Going up, lead with your stronger leg. Step it up first, then bring the stick and your weaker leg up to meet it. Your stronger leg does the lifting work.
Going down, lead with the stick and your weaker leg together. Lower them to the next step first, then follow with your stronger leg. Your stronger leg controls the descent from above, which is safer because lowering your body weight demands more muscle control than lifting it.
If there’s a handrail, use it. Hold the rail with one hand and the stick with the other. When only one rail is available, prioritize the rail and tuck the stick under your arm or carry it, since a solid rail gives more support than a stick on stairs.
Common Mistakes That Increase Fall Risk
Beyond holding the stick on the wrong side, several other errors can make a walking stick less safe than walking without one:
- Stick too far ahead: Planting the stick more than 18 inches in front of you creates a gap where your body has to lurch forward to catch up. Keep steps short and the stick close.
- Wrong height: A stick that’s too short encourages forward lean. A stick that’s too tall pushes your shoulder up and reduces the force you can channel through it. Re-check the wrist-crease measurement if something feels off.
- Moving the stick with the wrong leg: The stick should always advance with your weaker leg, not your stronger one. If you catch yourself moving them out of sync, stop, reset, and start again slowly.
- Worn rubber tip: The rubber ferrule on the bottom of the stick is your traction. If it’s smooth, cracked, or worn thin, it can slip on tile, hardwood, or wet surfaces.

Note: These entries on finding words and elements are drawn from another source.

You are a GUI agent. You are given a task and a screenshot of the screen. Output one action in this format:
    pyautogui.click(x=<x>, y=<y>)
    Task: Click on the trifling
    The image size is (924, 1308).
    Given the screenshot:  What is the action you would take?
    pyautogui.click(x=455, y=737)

Check it regularly and replace it when the tread is no longer visible.
Choosing the Right Type of Stick
Single-point sticks (the standard cane shape) work well for mild to moderate balance problems. They’re light, easy to maneuver, and fit through narrow spaces. A single-point stick can support up to about 25% of your body weight when used correctly.
Quad canes, which have a small four-footed base, provide more stability because they stand upright on their own and offer a wider contact patch with the ground. They’re heavier and slower to use, but helpful if you need substantial support or have significant weakness on one side. The trade-off is that the wider base can catch on uneven ground or crowd a narrow hallway.
Handle shape matters too. A standard crook or T-handle works for most people, but if you have arthritis or pain in your hands, a contoured or ergonomic handle spreads pressure more evenly across your palm. Try gripping different handles for a few minutes before buying, since comfort during a short test often predicts comfort over a full day of use.
Building Confidence Over Time
Start practicing indoors on a flat, uncluttered surface. Walk a hallway back and forth until the stepping sequence feels automatic rather than something you have to think through. The three-point gait is slower but more stable, so begin there even if you think you’re ready for the two-point pattern.
Once indoor walking feels natural, move to outdoor surfaces: sidewalks, gentle slopes, grass. Each surface changes how the stick interacts with the ground, and getting comfortable on varied terrain builds the kind of reflexive balance that prevents falls in real life. Pay attention to wet or icy surfaces, where the rubber tip’s grip is reduced, and take shorter, slower steps in those conditions.